Comimos tamal de bocachico, lidiamos el compadre borracho, visitamos a la artesana que yo más quiero, Edith, una adolescente cálida que me abraza como si me conociera de años.

Y así nos tomamos la noche a charlas, historias y a esencia de un pueblo amazónico con todo y que se le nota sometido al despilfarro administrativo del Perú.

Eso sí, los australianos y los estadounidenses que viven en el pueblo tienen sus buenas casas, con todos los servicios e, incluso, con capacidad de cómodo y costoso hospedaje para turistas despistados.

-¿Por qué nosotros no podemos hacer eso? –Se pregunta Dante.
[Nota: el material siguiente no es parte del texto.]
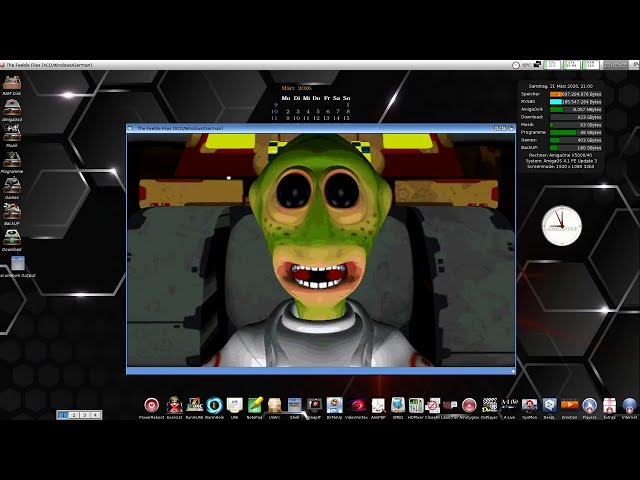Open the BackUP drive icon
This screenshot has height=480, width=640.
click(x=12, y=212)
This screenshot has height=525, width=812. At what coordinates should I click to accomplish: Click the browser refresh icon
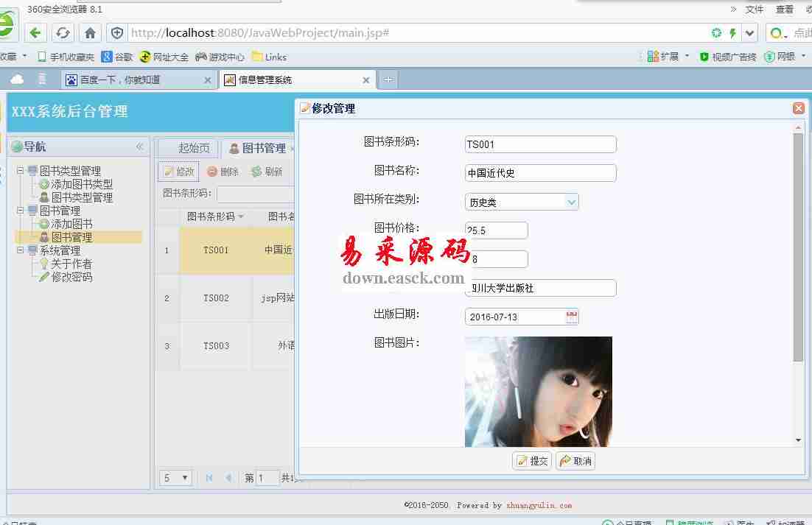pyautogui.click(x=63, y=33)
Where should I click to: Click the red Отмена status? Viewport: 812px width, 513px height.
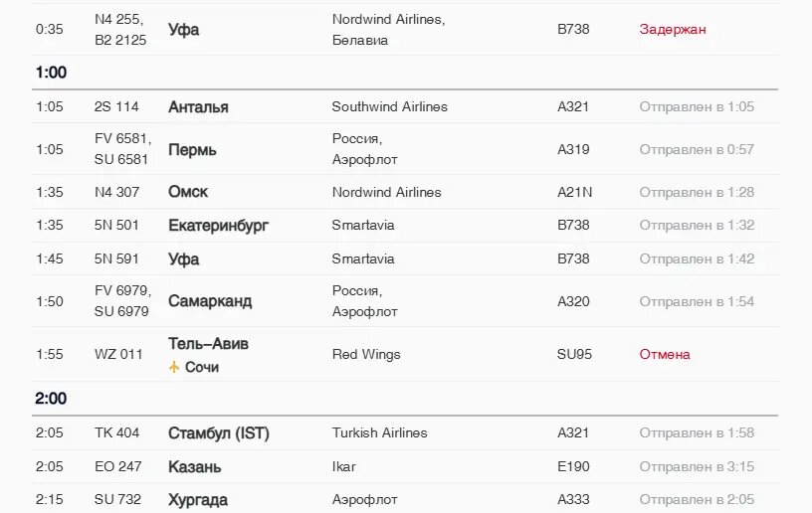[665, 354]
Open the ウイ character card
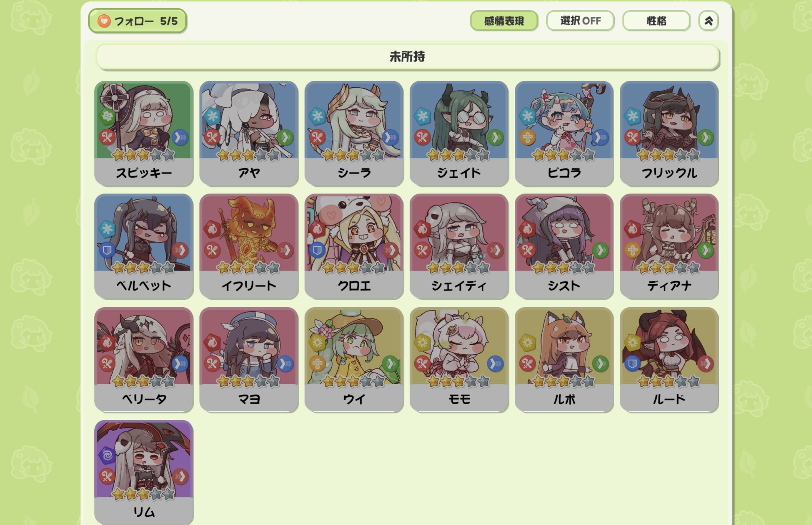The width and height of the screenshot is (812, 525). tap(354, 360)
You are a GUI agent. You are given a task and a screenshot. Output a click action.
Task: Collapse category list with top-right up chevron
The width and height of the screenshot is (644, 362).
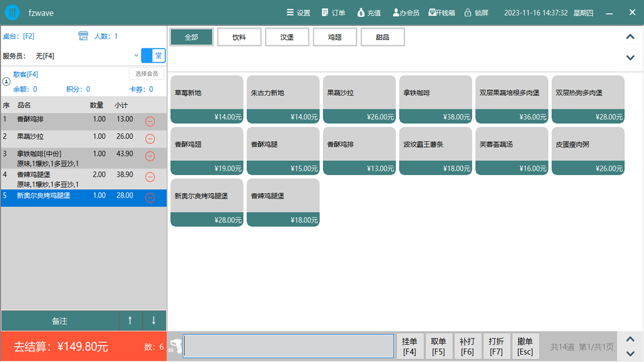pos(630,37)
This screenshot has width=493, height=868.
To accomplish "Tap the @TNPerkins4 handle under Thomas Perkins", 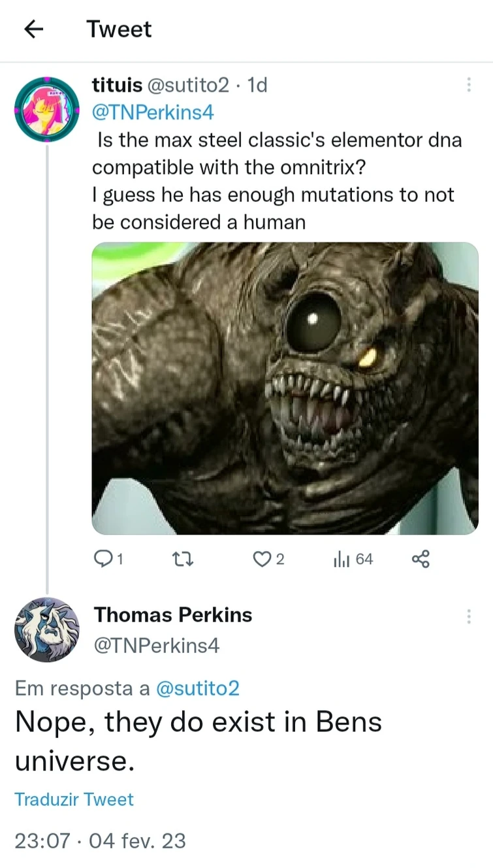I will tap(157, 646).
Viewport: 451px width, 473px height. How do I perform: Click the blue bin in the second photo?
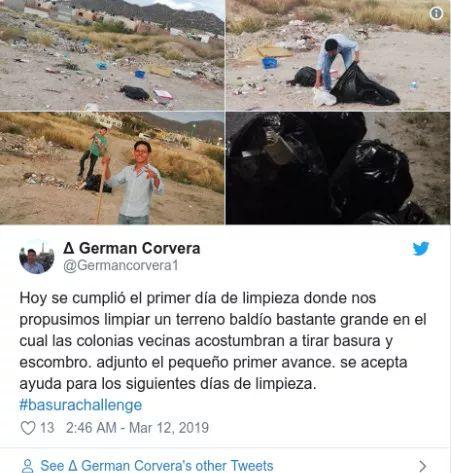click(270, 63)
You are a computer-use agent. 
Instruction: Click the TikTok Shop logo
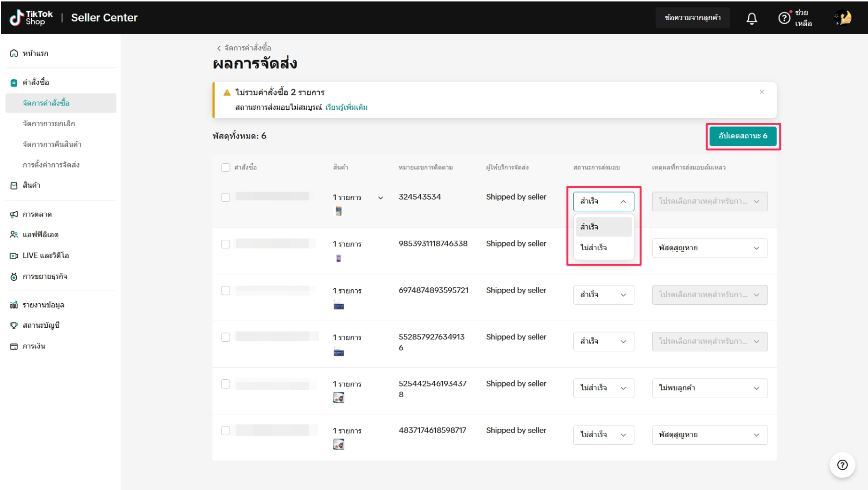tap(32, 18)
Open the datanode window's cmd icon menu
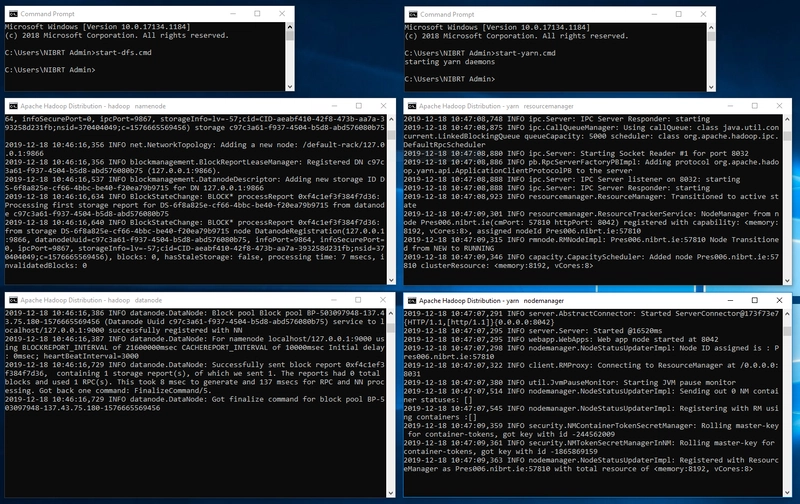Image resolution: width=800 pixels, height=504 pixels. [11, 299]
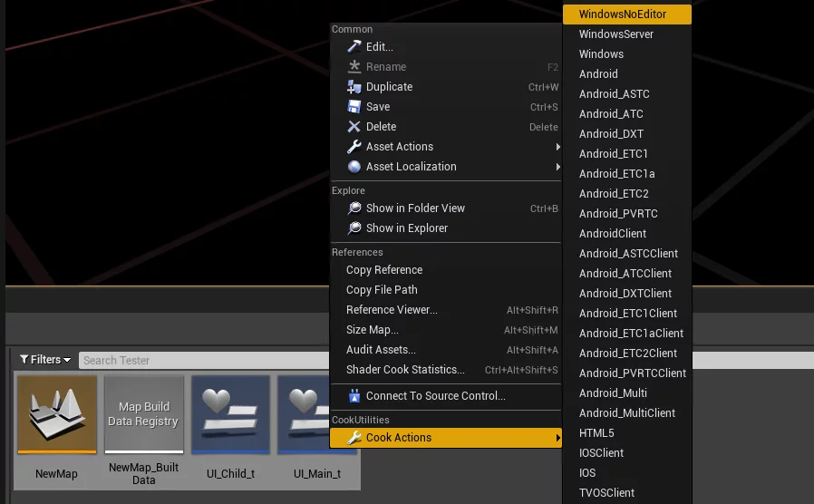
Task: Click the Show in Folder View icon
Action: [354, 208]
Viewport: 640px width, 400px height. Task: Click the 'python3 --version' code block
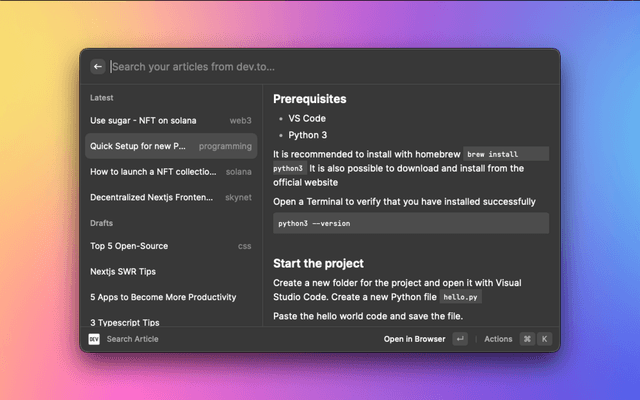click(411, 223)
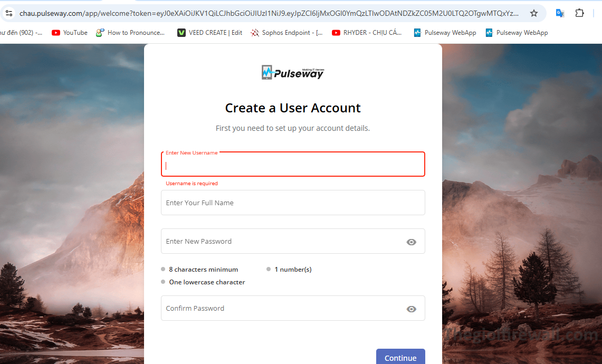Screen dimensions: 602x364
Task: Toggle Confirm Password visibility eye
Action: pyautogui.click(x=412, y=309)
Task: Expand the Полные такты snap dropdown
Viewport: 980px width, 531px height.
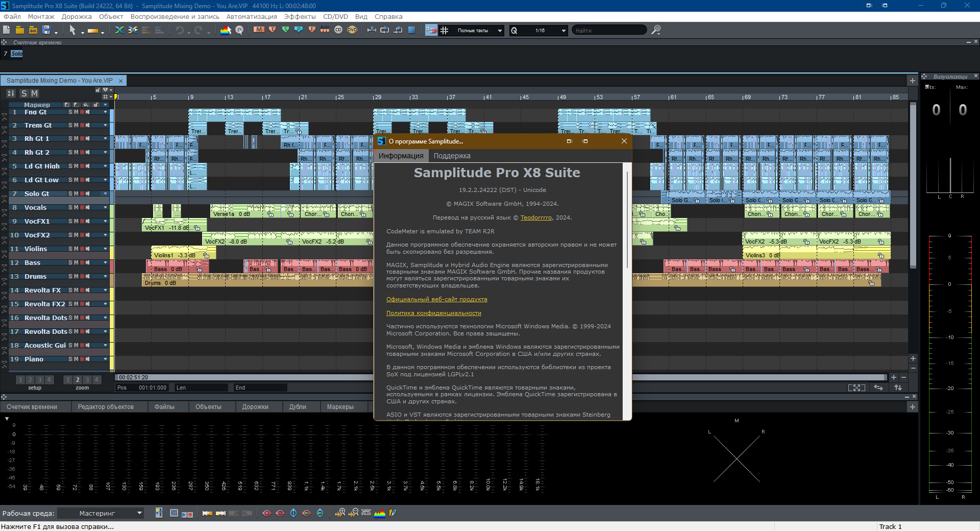Action: [x=499, y=31]
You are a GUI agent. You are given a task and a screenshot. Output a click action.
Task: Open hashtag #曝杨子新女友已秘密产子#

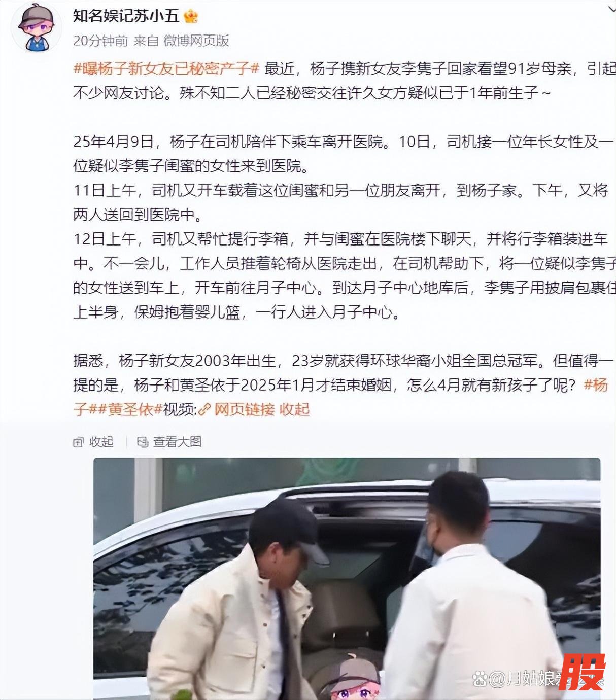tap(166, 68)
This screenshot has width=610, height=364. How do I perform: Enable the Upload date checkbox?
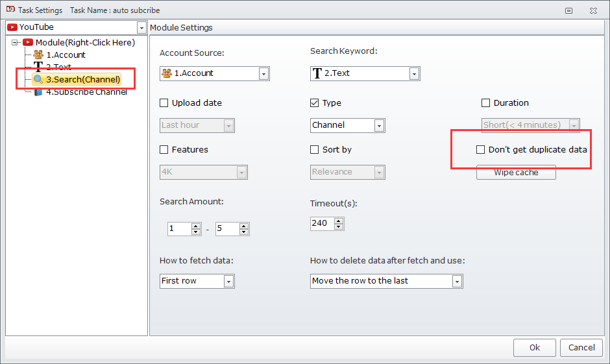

Dante sueña con construir una casa. Esta en que me aloja pertenece a su madre, que está por Iquitos haciéndose exámenes médicos para sacarse unos cálculos renales. En el hospital de Tamshiyacu no la atienden porque los seguros de salud que hay en el pueblo no cubren gastos locales. Ni ellos entienden. Solo pagan o se van a otros pueblos cuando hay urgencia.

-Aunque hemos cometido muchos errores seguimos soñando con algo mejor –dice Dante, y luego me lleva a visitar la escuela de carpinteros. Mientras tanto nos espantan unos arrogantes “dizque” profesores de secundaria.

-¿No se supone que los profesores debieran ser maestros? Estos ni humildad tienen. –Alega Dante.

Muy a las siete de la mañana ya estamos listos parra visitar el mercado. Mi primera bebida no es café, es te de plátano. Ya empiezo a ver caras conocidas la otra noche. Se nos une Cristian.

Ya han dado las 10:30 a.m. Me rodea una docena de niños liderados por Cristian que está loco aprendiendo fotografía con mi cámara. Y aparece Tedy, capataz del ‘Refugio’; Ricardo, uno de los chamanes, vino con él. Y jorge me anda buscando hace media hora. Cuando estamos todos juntos nos damos abrazos y cervezas.

Se ríen los chamanes y casi corean que para aprender no solo hay que querer, hay que estar vivo.